Some cricket lovers wonder whether the cash-heavy tournament should continue to be part of the cricket season with so much of dirt flying around. IPL will probably continue being part of our lives because no matter how much sleaze we hear about, it is a money-spinner for the BCCI, teams and players. And of course, bookies!
IPL-bashers don’t have any great chance of victory here as long as the tournament continues to boost the economy. However, if the spot fixing menace cannot be stopped, the BCCI would be well advised to bring the curtain down. While players need to be educated in a more intense fashion about warding off this disease, they must be given extraordinary insulation. What if players are being threatened to co-operate with the evil forces? Do they enjoy enough guarantees that they will not be targeted if they lodge a complaint? Only players and the establishment can answer that. However entertaining and financially attractive the IPL is, it’s not more valuable than dear life.
Cricketers over the years have been lost through weird reasons. The Wisden Book of Cricketers’ Lives has instances of players falling from windows, horses, trains and even a cliff - Australian batting great Stan McCabe for example. Cricket does not want a situation where a young player is killed in evil nexus.
We can’t be naïve and not think about the fear aspect. It is here where the BCCI’s anti-corruption unit and the police should be brain-storming the most even as investigations continue.

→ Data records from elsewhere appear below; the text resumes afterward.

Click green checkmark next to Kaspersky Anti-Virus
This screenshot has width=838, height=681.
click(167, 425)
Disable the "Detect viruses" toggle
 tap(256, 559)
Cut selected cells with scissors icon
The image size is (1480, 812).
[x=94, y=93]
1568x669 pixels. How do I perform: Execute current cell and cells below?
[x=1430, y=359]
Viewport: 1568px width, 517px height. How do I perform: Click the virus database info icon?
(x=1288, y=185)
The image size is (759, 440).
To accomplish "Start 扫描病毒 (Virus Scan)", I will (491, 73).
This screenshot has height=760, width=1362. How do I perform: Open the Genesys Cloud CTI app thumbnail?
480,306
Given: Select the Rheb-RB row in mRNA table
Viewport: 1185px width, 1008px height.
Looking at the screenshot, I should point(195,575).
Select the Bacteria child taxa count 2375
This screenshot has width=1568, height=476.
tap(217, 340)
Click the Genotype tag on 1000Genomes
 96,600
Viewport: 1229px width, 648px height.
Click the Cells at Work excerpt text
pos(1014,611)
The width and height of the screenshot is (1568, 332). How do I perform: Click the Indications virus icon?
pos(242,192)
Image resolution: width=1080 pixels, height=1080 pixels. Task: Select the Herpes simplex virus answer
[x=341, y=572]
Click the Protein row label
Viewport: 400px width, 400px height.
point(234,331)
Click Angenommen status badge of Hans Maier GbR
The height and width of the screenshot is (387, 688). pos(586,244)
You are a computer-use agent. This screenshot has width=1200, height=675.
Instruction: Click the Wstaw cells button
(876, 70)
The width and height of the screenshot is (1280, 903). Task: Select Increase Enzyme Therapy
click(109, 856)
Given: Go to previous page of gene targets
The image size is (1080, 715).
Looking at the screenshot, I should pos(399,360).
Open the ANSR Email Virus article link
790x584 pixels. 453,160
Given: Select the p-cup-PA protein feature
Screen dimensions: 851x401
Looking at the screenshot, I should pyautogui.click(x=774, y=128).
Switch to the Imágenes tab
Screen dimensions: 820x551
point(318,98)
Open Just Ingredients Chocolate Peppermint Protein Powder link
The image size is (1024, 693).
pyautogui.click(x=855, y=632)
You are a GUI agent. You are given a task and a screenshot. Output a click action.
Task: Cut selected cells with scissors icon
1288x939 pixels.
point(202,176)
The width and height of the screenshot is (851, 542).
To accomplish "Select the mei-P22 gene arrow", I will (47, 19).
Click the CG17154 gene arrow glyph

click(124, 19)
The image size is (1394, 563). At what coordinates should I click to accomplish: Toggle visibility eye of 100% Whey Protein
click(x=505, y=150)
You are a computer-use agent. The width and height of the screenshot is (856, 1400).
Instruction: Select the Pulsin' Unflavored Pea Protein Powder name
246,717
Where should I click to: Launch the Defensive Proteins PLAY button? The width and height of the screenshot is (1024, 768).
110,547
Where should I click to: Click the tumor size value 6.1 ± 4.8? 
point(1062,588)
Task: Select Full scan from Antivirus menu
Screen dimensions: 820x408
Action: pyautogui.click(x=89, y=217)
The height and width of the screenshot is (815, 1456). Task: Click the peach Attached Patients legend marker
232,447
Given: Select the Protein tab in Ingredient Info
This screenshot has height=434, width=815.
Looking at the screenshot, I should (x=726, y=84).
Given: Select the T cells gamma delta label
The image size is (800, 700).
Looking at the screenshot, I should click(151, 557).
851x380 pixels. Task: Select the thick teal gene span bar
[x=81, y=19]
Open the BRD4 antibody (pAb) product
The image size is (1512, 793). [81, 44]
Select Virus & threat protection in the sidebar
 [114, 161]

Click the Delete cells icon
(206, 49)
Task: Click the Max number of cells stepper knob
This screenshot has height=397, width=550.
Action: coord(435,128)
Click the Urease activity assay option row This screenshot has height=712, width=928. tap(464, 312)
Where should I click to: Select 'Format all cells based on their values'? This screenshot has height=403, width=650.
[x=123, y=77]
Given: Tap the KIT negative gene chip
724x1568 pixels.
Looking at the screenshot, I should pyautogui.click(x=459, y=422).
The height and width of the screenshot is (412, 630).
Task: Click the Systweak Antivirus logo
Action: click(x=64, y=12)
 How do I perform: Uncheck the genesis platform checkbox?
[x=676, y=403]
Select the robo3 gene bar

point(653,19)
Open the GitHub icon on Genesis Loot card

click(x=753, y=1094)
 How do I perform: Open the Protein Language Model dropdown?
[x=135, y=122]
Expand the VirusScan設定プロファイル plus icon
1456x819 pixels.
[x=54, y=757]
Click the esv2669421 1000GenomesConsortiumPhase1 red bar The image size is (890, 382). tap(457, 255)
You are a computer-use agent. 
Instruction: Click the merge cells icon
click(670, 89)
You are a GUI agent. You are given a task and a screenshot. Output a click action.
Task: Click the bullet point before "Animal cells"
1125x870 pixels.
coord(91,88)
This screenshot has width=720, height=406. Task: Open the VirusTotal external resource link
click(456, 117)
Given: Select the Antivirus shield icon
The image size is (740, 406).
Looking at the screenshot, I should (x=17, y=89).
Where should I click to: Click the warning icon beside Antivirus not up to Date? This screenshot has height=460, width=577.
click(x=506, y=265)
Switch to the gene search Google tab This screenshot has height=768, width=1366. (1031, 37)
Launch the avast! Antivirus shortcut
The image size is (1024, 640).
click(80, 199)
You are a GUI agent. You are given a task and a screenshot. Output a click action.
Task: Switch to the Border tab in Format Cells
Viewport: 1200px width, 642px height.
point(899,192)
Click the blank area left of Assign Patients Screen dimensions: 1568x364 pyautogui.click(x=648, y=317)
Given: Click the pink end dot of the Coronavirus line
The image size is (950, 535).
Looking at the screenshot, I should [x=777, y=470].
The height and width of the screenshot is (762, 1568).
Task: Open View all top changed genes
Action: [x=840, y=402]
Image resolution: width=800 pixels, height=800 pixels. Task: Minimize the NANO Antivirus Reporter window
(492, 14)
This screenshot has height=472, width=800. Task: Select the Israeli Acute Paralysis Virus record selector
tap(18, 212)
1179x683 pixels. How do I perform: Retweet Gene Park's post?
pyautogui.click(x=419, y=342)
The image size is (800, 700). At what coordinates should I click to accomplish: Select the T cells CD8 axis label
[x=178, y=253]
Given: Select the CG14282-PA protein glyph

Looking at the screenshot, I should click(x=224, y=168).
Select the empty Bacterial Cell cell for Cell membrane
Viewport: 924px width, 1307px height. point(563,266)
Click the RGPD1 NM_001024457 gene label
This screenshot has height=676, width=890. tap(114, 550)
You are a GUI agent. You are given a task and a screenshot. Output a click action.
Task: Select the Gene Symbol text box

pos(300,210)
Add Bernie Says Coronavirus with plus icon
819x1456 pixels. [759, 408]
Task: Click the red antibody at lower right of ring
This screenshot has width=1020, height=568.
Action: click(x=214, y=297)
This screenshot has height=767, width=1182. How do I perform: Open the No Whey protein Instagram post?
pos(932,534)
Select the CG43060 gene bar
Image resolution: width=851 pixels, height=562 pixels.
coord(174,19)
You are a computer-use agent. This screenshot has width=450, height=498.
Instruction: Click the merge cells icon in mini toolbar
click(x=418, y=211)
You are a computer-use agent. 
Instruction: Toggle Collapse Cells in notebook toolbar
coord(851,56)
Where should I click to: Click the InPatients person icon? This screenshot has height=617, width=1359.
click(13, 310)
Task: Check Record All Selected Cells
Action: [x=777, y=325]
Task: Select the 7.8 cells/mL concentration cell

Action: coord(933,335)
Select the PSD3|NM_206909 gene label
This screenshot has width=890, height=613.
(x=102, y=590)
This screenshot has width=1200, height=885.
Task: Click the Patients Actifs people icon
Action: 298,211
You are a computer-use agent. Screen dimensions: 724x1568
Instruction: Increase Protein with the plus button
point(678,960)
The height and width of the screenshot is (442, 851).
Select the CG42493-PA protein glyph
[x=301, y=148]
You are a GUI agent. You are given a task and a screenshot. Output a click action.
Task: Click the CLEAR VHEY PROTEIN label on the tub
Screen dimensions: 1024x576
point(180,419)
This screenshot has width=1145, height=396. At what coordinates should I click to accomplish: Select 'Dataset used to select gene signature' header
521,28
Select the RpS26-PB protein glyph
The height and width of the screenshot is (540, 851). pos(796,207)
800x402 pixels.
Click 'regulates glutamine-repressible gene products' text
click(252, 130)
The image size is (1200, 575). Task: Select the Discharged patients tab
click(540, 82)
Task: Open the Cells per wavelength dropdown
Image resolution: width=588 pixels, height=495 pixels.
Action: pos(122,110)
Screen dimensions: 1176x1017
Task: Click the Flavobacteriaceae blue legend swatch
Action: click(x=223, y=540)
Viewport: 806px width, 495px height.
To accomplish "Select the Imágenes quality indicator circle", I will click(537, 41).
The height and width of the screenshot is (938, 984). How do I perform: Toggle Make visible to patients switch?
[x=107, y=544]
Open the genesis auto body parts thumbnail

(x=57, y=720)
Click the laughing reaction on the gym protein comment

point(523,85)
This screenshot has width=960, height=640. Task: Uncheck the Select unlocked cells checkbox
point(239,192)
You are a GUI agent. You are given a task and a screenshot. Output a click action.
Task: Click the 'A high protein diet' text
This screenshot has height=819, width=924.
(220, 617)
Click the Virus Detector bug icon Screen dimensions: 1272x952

Where indulgence by choice is concerned, no matter how many role models young players see around them in the dressing room, it will always boil down to their conscience. What better and sadder example than the spot fixing scandal. Which button is clicked up there is what matters. Old values never go out of fashion and apart from players, team owners/officials should follow the straight and narrow.
Fixing is the most confrontational of all problems in the game. I reproduce below the conversation Australian journalist Phil Wilkins (who broke the first story on cricket corruption in 1995 involving Salim Malik’s attempts to bribe Shane Warne and Tim May) had with his source:
Source: All the players are talking about it. It’s got to get out.
Wilkins: Not another rebel tour?
Source: No, bigger than that
Wilkins: You’re kidding!
Sadly, ‘bigger than that’ has become bigger than everything else.